President Tshisekedi: “Despite country and continent-wide control measures, the impact of COVID- 19 has imposed enormous human, financial and socio-economic costs on the African People. This crisis, however, also gives us the chance to re-examine our socio-economic priorities and work towards sustainable and inclusive economic growth which allows African women and girls to contribute to our societies to the fullest. 

We must be more self-reliant and find collective solutions to our problems and start an "African Renaissance" as outlined in the seven Aspirations of our AU Agenda 2063: the “Africa We Want.” We must seize the moment and unite to build the “Africa We Want” and an African Union at the service of the People.

“To that end, the Democratic Republic of Congo, during its term as President of the African Union, has chosen to elevate African voices. We will focus on sustainable development by and for the African People.

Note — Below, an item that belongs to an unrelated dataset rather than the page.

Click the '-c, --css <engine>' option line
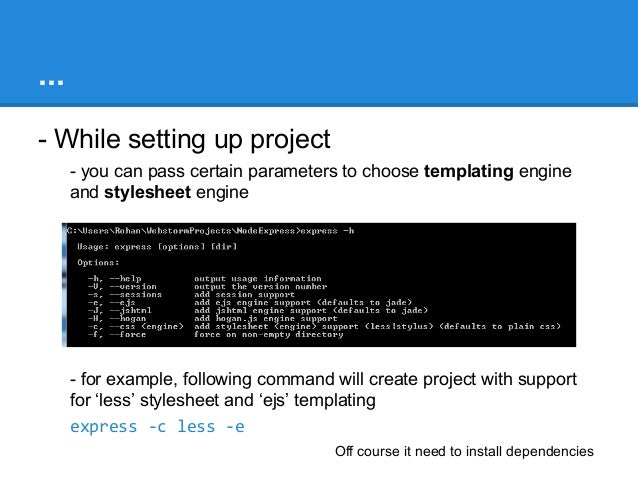(324, 326)
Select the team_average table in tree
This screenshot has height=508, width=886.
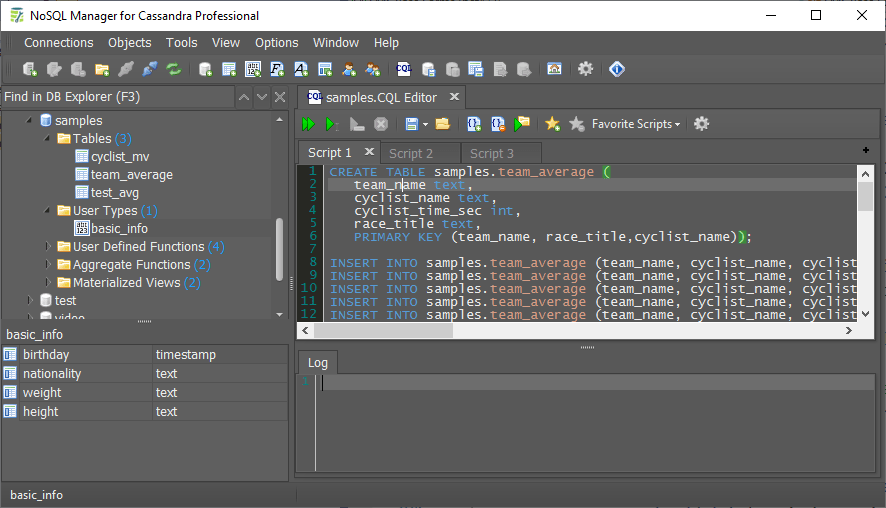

We will work to ensure their integral well-being, peace and security, health care, and strong response against COVID-19, as well as food security.

Agricultural transformation, education, gender equality, climate justice, the free movement of people and goods, and freedom of speech and religion, as well as the enhancement of our common heritage: languages, and memorial sites of the history of African people, will also be at the center of our agenda,” the president added.

“For all of us, the COVID-19 outbreak has been a stark reminder that viruses and diseases know no from disease, and to eradicate disease, as we have done with wild polio in Africa, must sit centre stage in our vision for a prosperous African Union at the service of the People. Because there is no prosperity or well-being without health,” he concluded.